A Tutorial Series for Software Developers, Data Scientists, and Data Center Managers
At some point during your AI project, you will need to consider which machine learning framework to use. For some tasks, using traditional machine learning algorithms will be enough. However, if you work with a large collection of text, images, videos, or speech, deep learning is the way to go.
So, which deep learning framework should you use? This article provides a comparative overview of existing deep learning frameworks, and discusses an evaluation methodology that you can apply when selecting a framework for your project.
Deep learning frameworks simplify deep learning model development and training by providing high-level primitives for complex and error-prone mathematical transformations, like gradient descent, back-propagation, and inference.
Choosing the appropriate framework is complex since the field is still in its infancy, and at the moment there is no definitive winner. Also, depending on your goals, resources, and team, different frameworks might be relevant.
We focused on frameworks that have versions optimized by Intel and that can effectively run on new CPUs (for example, Intel® Xeon Phi™ processors) optimized for matrix multiplication.
We evaluated the frameworks in two steps.
Each framework was rated based on community activity and member ratings.
Each framework was reviewed in-depth based on the following criteria:
From our review of popular frameworks, we developed the following table to rank each framework by popularity and activity.
General Popularity and Activity of Various Frameworks
|Deep Learning Framework||Number of GitHub Stars||Number of GitHub Forks||Number of GitHub Commits Last Month||Number of Stack Overflow* Questions|
|Microsoft Cognitive Toolkit*||11250||2823||337||545|
According to this data, TensorFlow*, Caffe*, Keras*, Microsoft Cognitive Toolkit* (previously known as CNTK), MXNet*, Torch*, Deeplearning4j* (DL4J), and Theano* are the most popular frameworks. The neon™ framework also appears to be gaining popularity. We introduce these frameworks in the next section.
Deep learning frameworks vary in their level of functionality.
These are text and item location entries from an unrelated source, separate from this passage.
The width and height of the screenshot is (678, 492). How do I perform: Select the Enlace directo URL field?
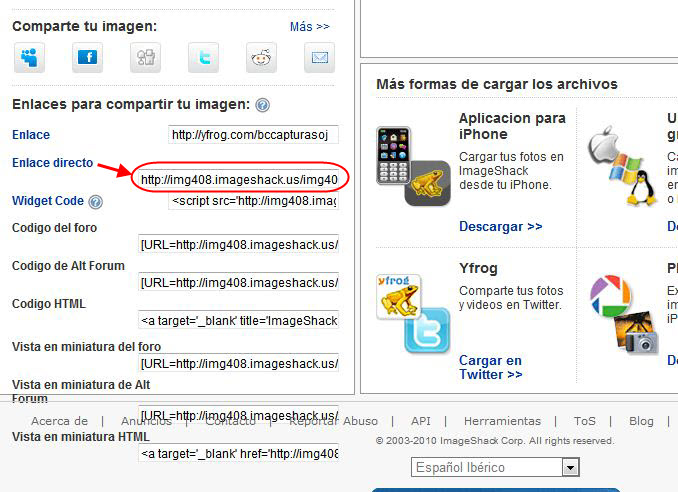point(238,180)
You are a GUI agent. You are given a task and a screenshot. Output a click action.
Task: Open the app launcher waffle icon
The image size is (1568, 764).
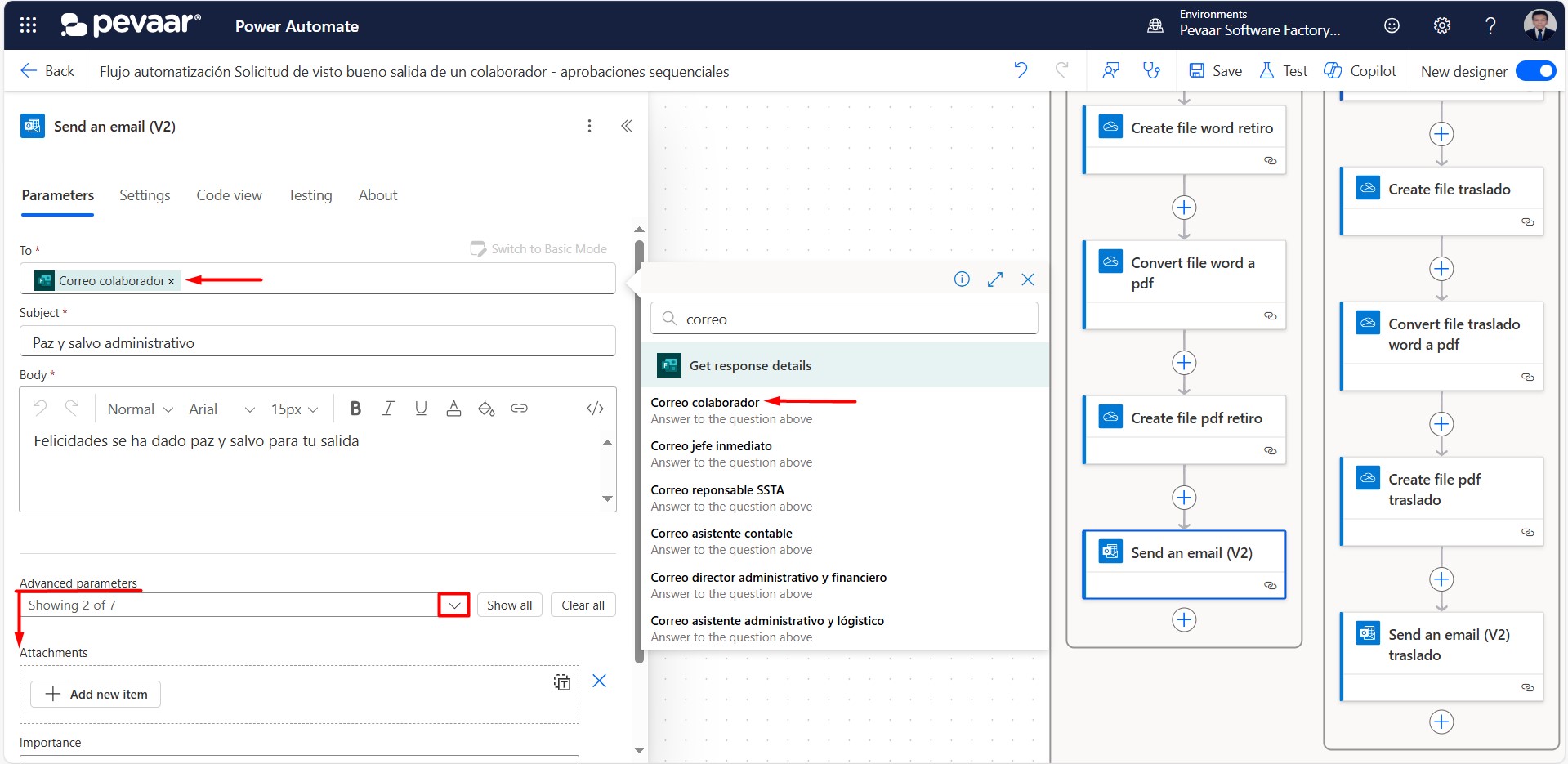(28, 25)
Some of them, such as Theano or TensorFlow, allow you to define a neural network of arbitrary complexity from the most basic building blocks. These types of frameworks might even be called languages. Other frameworks, such as Keras, are drivers or wrappers aimed at boosting developer productivity but are limited in their functionality due to the higher level of abstraction.
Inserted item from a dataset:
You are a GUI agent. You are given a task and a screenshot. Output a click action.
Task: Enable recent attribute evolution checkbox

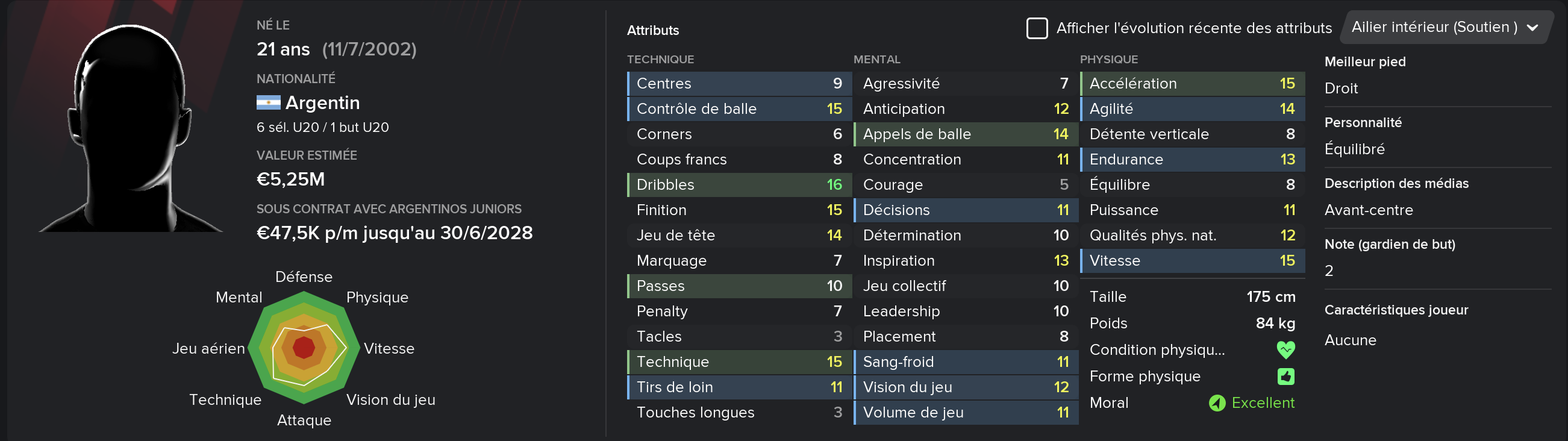[x=1037, y=28]
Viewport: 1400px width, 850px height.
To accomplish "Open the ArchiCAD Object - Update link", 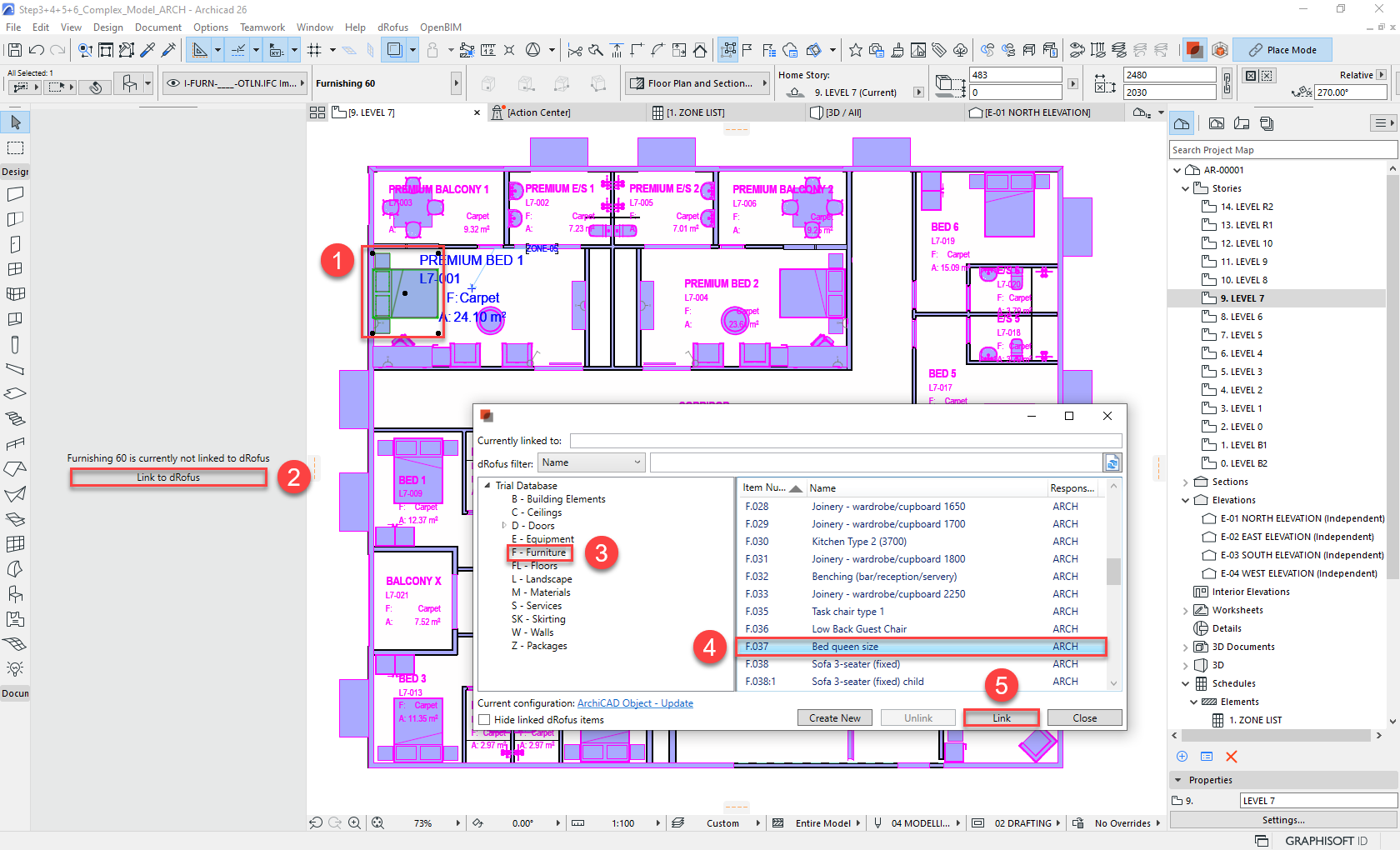I will (635, 702).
When selecting a deep learning framework, you should first select a low-level framework. A high-level wrapper is a nice addition but not required. As the ecosystem matures, more low-level frameworks will be complemented with the high-level companions.
Caffe* is a deep learning framework made with expression, speed, and modularity in mind. It was developed by Berkeley AI Research (BAIR) and by community contributors. Yangqing Jia created the project during his PhD program at UC Berkeley. Caffe is released under the Berkeley Software Distribution 2-clause license.
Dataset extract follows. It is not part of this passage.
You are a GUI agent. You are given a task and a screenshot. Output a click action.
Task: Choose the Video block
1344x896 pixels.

The Microsoft* Cognitive Toolkit—previously known as CNTK—is a unified deep-learning toolkit that describes neural networks as a series of computational steps via a directed graph. In the graph, leaf nodes represent input values or network parameters, while other nodes represent matrix operations upon their inputs. The toolkit allows you to easily realize and combine popular model types, such as feed-forward deep neural networks, CNN, recurrent neural networks (RNN), and long short-term memory networks (LSTM). It implements stochastic gradient descent (SGD, error backpropagation) learning with automatic differentiation and parallelization across multiple GPUs and servers. It has been available under an open-source license since April 2015.
Keras* is a high-level neural network API written in Python, and is capable of running on top of either TensorFlow or Theano. It focuses on enabling fast experimentation. Being able to go from idea to result with the least possible delay is the key to doing good research.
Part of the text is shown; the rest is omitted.